Where we’ve got to

So there is a deal, but there are also some small chinks of light that suggest the fight isn’t entirely over yet. The BBC has made some more concessions about the detail of CAB 2011 to add in more inflation protection, and that’s what all the headlines are about. However, these are minor points that make little difference to the basic point that CAB 2011 is rubbish compared to our existing pensions.

More interesting is the small print. Below is the second last sentence in the ACAS statement.

“…the BBC will delay the implementation of the new reforms until 1 July 2011 if that valuation of the scheme (prior to reforms being taken in to account) is not known by 1 April 2011. If the valuation is known before then the BBC will implement as planned on 1 April 2011.”

Translation: the pension scheme changes will not be implemented until we know the results of the valuation. This is genuinely important, because it means that there is one final window of opportunity to challenge the BBC’s position. Previously the BBC was going to impose the new pension scheme as of early December, ie now.

The statement goes on to say that the BBC will reopen talks with the unions if the deficit is less than £1.5 billion. This is a significant concession, as previously the BBC had said it would only re-open talks if the deficit was less than £1 billion. Unfortunately I think the only reason that the BBC has agreed to this is because it knows the deficit will be over £1.5 billion, and as I’ve pointed out, it can effectively control the size of the deficit and ensure that this is the case.

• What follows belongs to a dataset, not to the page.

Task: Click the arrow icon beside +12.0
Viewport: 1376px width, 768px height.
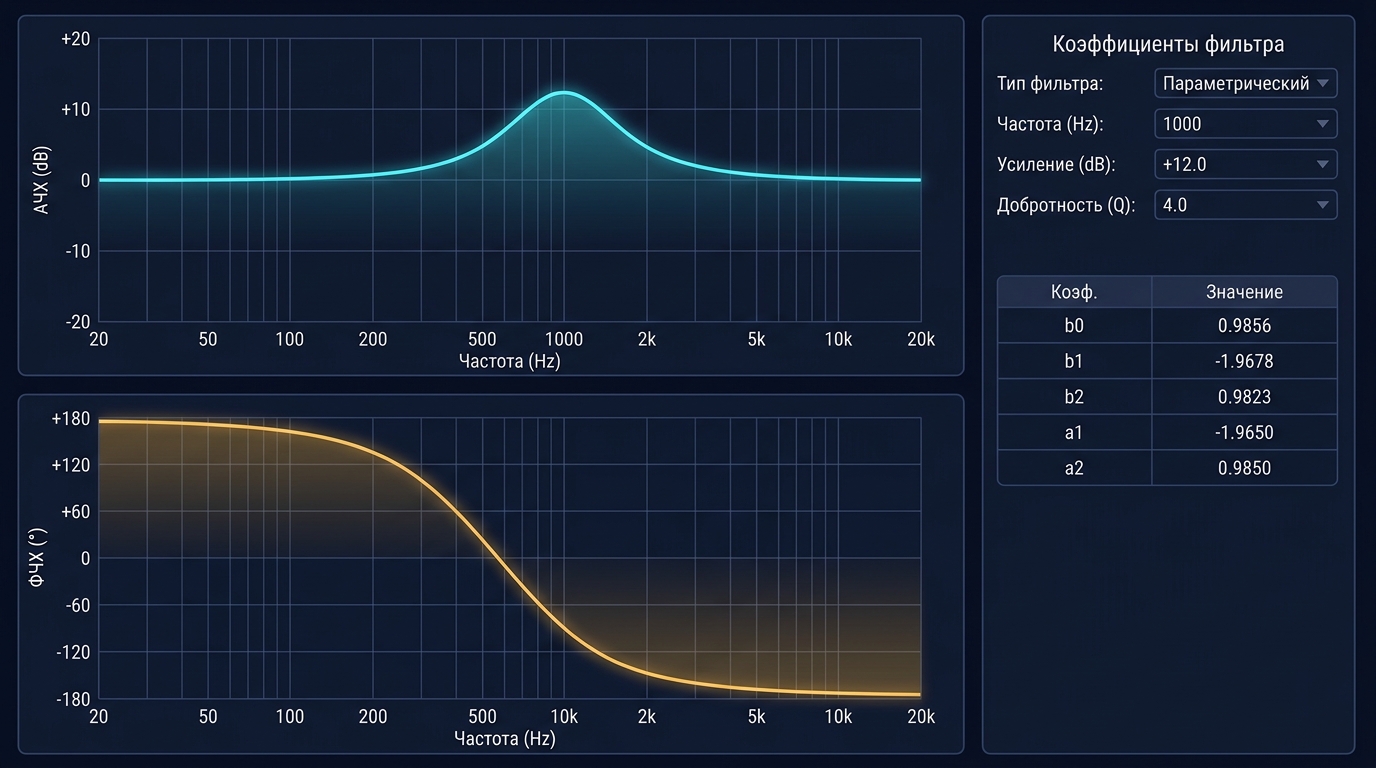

The NUJ has responded by adding its own qualifications. A resolution passed by union representatives includes the phrase:

“We continue to believe the BBC has failed to make the case for ending the final salary scheme.” This is being read by union activists as keeping open the right to challenge the BBC’s determination to effectively destroy the existing defined benefit schemes. The resolution also says that the union will review its position when the actual deficit is published, and ballot members accordingly.

So, it’s less clear cut than the BBC’s emails would have us believe. There is still a window of opportunity, but it is a pretty small window. I think it will take very, very determined campaigning to persuade ordinary union members to re-open the fight with management if the deficit comes in where management clearly think it will come in.

I can’t help but reflect on the missed opportunity. Even acting alone with just one strike the NUJ frightened management into further concessions. A second solid strike would have been close to causing panic in the higher echelons of the BBC. Instead the sting has been drawn. Whether the level of emotional intensity necessary to sustain strike action, can be generated again remains to be seen.

In the meantime we have a marginally improved CAB 2011, but no hint of compromise from the BBC on reversing its appalling and unnecessary assault on our existing pension schemes.